● Task instructions:
Copy every line of the entries that has the string "input" in it.

━━━━━━━━

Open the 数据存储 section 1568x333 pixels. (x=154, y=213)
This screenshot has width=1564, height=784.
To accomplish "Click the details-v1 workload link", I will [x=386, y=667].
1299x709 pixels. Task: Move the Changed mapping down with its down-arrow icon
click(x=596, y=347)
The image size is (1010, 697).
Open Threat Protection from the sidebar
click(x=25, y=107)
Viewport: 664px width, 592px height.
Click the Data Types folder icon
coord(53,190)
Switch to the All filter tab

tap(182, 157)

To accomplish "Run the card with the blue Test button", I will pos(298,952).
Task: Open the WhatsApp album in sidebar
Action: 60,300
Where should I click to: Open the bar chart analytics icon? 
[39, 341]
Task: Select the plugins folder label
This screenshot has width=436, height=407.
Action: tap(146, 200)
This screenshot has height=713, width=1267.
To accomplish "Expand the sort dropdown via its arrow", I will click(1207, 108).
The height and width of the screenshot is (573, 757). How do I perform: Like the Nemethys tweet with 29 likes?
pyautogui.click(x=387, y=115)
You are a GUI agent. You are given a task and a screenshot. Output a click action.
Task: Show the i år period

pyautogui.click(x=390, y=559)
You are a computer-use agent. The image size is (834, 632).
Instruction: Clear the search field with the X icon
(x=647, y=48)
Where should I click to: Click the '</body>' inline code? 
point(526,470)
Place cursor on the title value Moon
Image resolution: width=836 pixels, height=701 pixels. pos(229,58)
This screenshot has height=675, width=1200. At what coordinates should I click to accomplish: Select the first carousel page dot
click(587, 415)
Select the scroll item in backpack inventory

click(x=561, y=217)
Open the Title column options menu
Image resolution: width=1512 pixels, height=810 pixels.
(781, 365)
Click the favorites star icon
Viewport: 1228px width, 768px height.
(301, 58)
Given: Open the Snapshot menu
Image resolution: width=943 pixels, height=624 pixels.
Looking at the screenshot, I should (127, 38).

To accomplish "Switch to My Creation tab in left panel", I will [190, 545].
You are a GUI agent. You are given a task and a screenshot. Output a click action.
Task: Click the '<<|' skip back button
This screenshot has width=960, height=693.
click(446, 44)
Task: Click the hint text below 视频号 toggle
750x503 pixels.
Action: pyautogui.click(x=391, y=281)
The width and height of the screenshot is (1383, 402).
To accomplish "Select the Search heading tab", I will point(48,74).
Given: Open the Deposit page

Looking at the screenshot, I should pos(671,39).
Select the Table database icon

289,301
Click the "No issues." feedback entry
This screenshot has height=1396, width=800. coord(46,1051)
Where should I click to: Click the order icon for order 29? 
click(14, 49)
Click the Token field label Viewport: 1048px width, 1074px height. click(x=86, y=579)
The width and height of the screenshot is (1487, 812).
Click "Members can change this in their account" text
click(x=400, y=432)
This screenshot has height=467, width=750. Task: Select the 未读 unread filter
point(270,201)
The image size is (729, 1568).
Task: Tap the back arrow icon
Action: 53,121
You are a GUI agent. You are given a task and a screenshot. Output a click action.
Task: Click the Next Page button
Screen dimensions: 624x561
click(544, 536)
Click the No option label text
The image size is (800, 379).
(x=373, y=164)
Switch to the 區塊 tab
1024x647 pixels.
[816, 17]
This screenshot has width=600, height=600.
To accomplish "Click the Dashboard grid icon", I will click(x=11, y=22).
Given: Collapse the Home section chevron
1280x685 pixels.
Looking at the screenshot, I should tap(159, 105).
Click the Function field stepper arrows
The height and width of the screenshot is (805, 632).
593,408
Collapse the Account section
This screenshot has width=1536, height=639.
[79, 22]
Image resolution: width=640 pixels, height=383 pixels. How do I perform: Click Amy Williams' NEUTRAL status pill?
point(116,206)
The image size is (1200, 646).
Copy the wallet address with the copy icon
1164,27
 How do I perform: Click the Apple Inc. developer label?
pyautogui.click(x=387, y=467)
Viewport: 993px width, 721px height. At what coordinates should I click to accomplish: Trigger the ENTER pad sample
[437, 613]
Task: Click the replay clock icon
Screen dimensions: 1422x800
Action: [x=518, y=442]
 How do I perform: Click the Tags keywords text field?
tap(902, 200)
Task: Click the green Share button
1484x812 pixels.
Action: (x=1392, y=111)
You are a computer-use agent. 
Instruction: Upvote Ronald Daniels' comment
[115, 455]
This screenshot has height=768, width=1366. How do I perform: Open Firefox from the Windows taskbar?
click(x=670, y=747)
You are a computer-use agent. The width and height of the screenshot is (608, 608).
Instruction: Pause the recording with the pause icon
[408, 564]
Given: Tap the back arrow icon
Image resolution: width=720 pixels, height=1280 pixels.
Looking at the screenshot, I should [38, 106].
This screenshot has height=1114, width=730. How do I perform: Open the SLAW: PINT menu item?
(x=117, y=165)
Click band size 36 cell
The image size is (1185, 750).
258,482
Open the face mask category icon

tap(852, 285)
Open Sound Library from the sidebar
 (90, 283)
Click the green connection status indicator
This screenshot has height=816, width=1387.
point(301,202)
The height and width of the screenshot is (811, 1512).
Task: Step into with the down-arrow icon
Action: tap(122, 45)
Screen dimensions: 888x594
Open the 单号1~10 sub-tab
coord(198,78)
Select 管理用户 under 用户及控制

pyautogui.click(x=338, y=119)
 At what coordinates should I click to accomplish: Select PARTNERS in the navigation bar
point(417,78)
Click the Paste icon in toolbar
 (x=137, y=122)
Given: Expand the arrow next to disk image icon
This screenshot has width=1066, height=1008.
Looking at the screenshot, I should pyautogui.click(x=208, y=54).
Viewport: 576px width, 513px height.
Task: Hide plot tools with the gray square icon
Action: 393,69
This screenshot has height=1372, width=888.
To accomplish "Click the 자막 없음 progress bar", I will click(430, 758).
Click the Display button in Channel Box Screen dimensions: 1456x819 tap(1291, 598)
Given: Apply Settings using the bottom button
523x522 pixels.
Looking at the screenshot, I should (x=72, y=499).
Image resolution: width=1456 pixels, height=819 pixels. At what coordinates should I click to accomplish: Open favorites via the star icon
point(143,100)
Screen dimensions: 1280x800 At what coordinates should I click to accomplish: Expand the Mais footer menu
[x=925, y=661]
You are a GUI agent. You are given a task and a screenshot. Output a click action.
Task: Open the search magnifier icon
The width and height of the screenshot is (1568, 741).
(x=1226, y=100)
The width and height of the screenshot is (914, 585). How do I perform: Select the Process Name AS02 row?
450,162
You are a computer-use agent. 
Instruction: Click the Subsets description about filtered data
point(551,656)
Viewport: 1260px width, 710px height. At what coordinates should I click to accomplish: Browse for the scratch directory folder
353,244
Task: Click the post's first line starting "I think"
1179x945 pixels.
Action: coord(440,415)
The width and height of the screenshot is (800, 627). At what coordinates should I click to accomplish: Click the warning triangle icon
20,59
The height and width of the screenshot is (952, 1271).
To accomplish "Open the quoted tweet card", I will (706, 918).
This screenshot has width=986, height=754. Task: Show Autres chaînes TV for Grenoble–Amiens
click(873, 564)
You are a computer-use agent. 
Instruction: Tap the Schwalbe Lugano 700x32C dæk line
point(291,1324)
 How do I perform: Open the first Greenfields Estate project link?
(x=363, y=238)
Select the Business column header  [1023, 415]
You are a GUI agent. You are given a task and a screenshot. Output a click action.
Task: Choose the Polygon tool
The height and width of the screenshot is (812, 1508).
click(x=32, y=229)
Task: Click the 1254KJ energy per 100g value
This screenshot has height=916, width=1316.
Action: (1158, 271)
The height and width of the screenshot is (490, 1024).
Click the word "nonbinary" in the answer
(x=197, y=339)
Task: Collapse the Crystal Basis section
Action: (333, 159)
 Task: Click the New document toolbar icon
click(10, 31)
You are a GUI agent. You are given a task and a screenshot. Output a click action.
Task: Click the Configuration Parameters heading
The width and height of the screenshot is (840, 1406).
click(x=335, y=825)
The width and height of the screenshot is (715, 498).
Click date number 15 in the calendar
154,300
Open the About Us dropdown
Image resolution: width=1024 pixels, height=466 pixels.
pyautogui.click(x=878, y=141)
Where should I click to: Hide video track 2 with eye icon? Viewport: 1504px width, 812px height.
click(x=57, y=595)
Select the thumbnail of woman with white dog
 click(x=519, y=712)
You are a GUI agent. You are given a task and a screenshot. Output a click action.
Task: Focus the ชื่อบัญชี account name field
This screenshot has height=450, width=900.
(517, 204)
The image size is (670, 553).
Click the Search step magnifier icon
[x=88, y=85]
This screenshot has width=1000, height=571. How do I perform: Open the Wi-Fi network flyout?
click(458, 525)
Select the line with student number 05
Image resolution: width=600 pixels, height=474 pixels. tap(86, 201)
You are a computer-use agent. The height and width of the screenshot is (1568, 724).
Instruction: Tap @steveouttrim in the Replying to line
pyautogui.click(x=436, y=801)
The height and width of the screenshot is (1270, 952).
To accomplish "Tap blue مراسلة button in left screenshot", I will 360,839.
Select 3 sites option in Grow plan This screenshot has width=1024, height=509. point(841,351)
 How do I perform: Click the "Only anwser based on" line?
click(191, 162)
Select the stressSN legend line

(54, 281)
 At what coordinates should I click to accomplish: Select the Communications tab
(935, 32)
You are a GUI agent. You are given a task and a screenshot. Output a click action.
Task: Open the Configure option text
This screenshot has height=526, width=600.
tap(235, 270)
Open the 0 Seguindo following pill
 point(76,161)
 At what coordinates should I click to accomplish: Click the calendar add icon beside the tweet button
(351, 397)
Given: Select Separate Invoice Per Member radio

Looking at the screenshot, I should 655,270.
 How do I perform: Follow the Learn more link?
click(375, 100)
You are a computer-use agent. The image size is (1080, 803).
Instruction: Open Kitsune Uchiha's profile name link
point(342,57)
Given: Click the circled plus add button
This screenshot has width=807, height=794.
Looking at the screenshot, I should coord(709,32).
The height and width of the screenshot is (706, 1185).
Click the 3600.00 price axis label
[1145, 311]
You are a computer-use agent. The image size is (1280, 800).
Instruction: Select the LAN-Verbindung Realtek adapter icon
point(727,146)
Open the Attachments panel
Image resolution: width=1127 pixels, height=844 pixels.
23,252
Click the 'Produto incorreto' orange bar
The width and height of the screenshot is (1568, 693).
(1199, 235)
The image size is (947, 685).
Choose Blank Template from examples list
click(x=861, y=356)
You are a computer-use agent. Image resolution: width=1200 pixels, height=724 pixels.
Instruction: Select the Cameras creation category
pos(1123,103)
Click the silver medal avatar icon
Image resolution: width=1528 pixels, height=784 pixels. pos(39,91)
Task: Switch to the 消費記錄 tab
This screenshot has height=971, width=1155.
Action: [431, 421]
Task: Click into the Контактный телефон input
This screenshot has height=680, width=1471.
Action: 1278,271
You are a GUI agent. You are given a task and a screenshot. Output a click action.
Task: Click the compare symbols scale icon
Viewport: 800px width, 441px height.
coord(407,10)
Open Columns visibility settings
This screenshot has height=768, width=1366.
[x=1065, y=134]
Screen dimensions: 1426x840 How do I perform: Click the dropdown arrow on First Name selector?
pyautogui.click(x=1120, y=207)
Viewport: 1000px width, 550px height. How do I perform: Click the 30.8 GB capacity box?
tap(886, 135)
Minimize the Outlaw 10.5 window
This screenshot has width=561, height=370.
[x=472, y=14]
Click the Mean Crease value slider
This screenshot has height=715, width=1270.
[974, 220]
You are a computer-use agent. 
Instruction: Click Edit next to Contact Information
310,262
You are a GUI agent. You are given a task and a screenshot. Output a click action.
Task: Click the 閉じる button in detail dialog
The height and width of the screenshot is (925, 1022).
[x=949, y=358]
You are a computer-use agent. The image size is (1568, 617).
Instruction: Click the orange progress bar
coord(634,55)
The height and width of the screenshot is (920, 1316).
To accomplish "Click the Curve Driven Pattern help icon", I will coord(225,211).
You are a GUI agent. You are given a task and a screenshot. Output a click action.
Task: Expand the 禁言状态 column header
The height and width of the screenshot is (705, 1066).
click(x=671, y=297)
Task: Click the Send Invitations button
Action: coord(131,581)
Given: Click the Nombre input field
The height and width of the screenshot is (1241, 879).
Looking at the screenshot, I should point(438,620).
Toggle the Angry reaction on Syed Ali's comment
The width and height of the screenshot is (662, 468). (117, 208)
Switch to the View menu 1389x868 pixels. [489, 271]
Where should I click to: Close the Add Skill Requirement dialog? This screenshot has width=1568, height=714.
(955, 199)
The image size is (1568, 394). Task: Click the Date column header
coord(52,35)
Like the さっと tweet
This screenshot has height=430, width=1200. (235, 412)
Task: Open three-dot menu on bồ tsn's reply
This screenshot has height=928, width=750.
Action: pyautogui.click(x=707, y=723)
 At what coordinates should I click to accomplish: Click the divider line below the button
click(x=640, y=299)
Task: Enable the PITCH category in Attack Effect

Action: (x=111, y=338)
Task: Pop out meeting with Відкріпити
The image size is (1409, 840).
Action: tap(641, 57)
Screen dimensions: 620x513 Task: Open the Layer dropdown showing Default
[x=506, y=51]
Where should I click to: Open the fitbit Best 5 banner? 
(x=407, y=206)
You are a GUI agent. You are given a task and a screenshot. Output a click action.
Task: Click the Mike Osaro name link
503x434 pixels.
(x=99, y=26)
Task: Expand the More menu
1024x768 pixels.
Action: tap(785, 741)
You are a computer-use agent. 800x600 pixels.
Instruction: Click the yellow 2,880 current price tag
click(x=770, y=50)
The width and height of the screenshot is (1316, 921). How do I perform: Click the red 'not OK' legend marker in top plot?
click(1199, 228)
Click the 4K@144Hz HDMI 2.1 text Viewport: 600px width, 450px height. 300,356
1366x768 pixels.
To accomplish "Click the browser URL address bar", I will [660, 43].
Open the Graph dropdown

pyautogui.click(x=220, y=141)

━━━━━━━━

● Response:
Task: Click into the Контактный телефон input
Given: Click the Nombre input field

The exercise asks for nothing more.